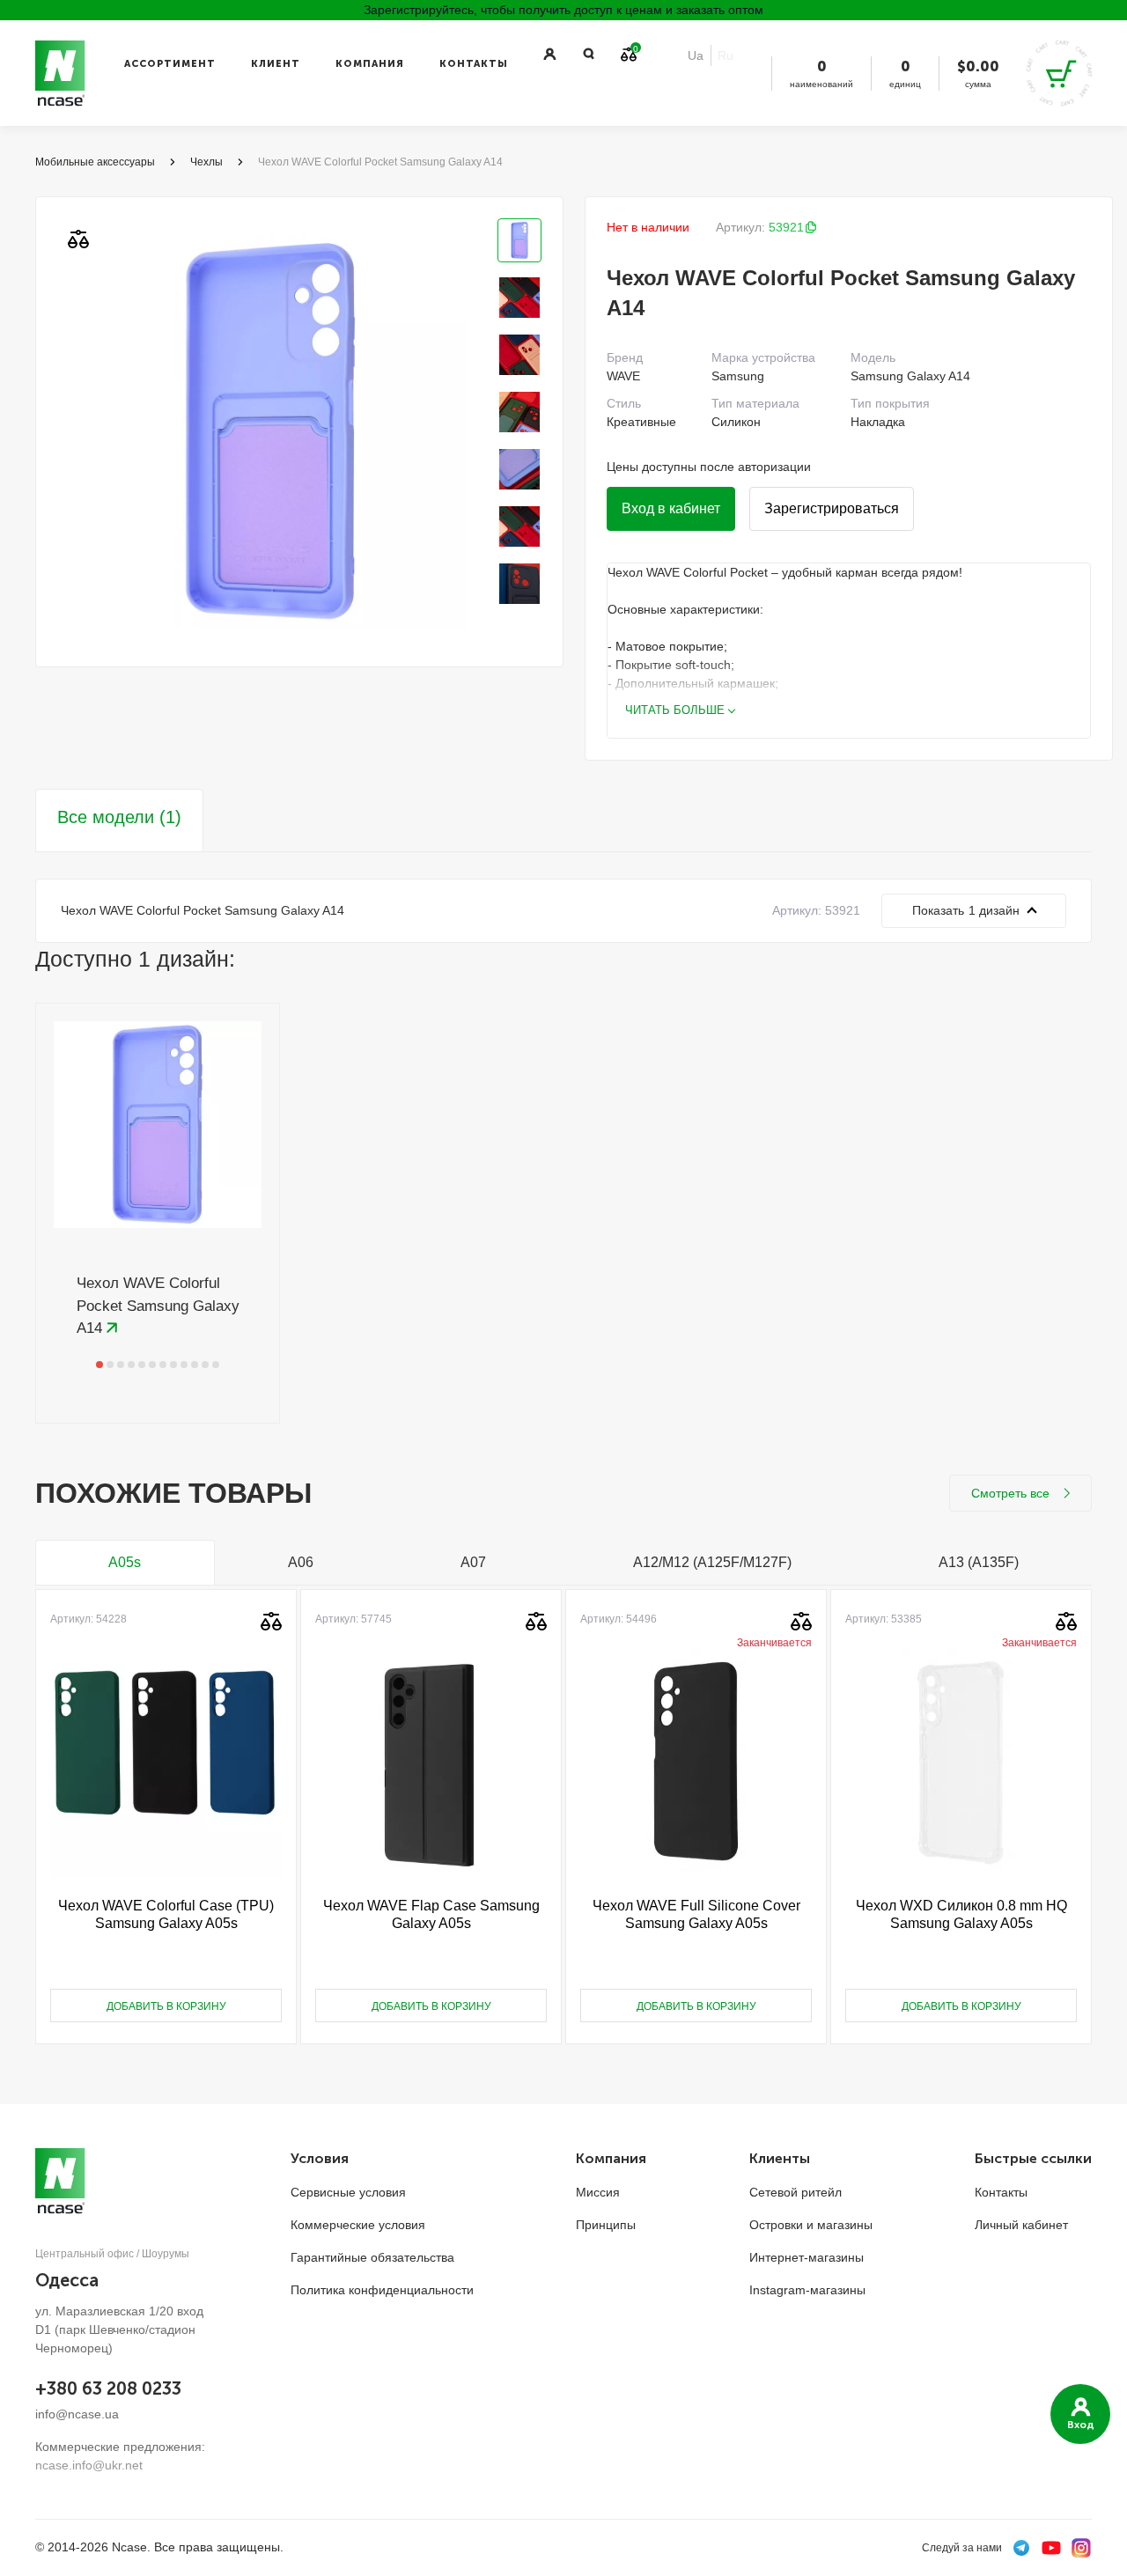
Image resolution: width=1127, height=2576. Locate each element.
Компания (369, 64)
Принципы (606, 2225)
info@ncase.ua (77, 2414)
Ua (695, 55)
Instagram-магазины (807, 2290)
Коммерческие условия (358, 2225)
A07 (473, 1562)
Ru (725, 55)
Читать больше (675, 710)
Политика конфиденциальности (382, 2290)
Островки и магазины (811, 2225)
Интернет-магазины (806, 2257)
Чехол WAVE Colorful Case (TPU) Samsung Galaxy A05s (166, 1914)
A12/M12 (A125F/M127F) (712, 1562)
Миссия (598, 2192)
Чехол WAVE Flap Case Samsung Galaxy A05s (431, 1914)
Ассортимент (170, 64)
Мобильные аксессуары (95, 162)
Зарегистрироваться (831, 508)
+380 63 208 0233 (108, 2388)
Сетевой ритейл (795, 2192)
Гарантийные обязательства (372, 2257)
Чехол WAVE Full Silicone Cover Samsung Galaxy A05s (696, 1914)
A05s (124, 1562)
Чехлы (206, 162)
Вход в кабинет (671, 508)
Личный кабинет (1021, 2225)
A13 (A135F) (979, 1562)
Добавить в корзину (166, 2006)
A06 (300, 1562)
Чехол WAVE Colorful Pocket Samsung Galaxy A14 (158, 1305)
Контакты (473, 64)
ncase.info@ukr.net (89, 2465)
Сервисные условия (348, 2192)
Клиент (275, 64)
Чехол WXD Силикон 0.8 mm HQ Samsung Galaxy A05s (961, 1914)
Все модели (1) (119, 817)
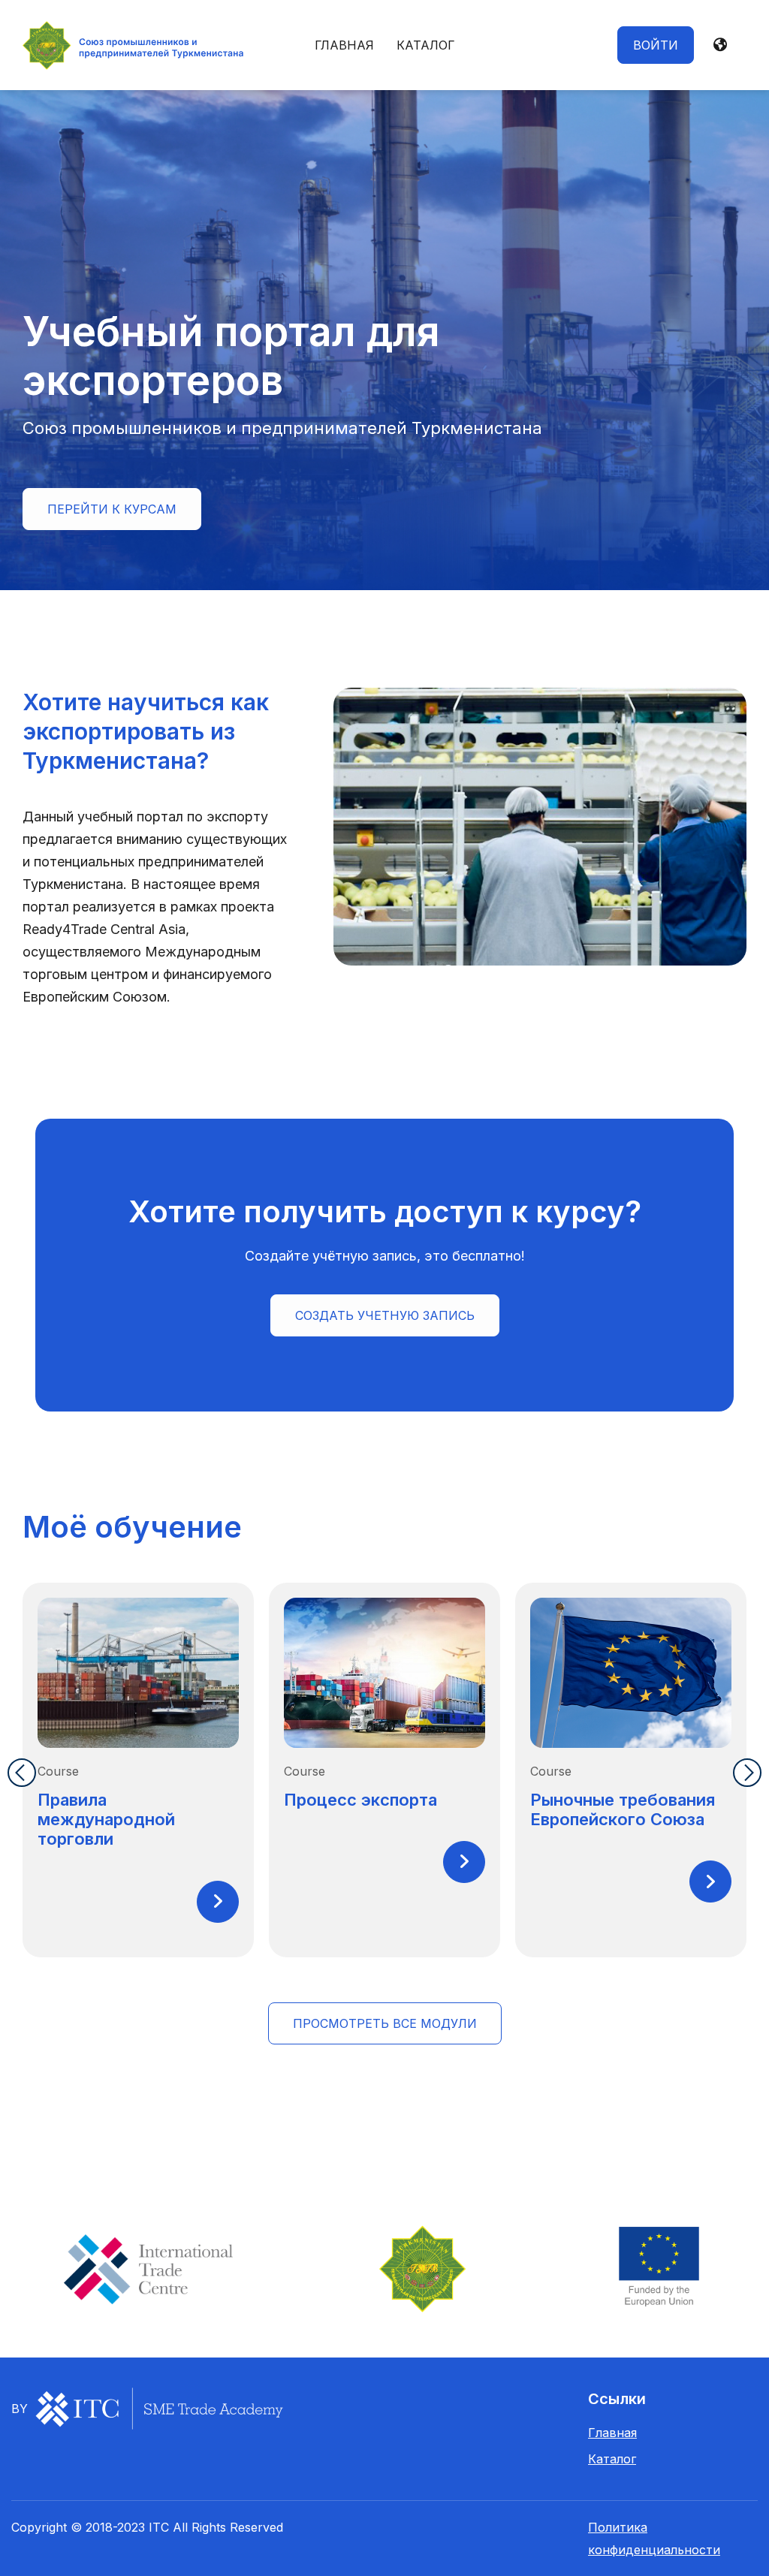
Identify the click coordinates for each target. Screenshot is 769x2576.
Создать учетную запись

____________________

Set down, word for word, only the lines running from the line with "Чехол WAVE Flap" through the final line of the entries above, omitting all pictures.

Response area:
Чехол WAVE Flap Case Samsung Galaxy A05s (431, 1914)
Ассортимент (170, 64)
Мобильные аксессуары (95, 162)
Зарегистрироваться (831, 508)
+380 63 208 0233 (108, 2388)
Сетевой ритейл (795, 2192)
Гарантийные обязательства (372, 2257)
Чехол WAVE Full Silicone Cover Samsung Galaxy A05s (696, 1914)
A05s (124, 1562)
Чехлы (206, 162)
Вход в кабинет (671, 508)
Личный кабинет (1021, 2225)
A13 (A135F) (979, 1562)
Добавить в корзину (166, 2006)
A06 (300, 1562)
Чехол WAVE Colorful Pocket Samsung Galaxy A14 (158, 1305)
Контакты (473, 64)
ncase.info@ukr.net (89, 2465)
Сервисные условия (348, 2192)
Клиент (275, 64)
Чехол WXD Силикон 0.8 mm HQ Samsung Galaxy A05s (961, 1914)
Все модели (1) (119, 817)
Identify the click coordinates for each target. Screenshot is 769x2576.
Создать учетную запись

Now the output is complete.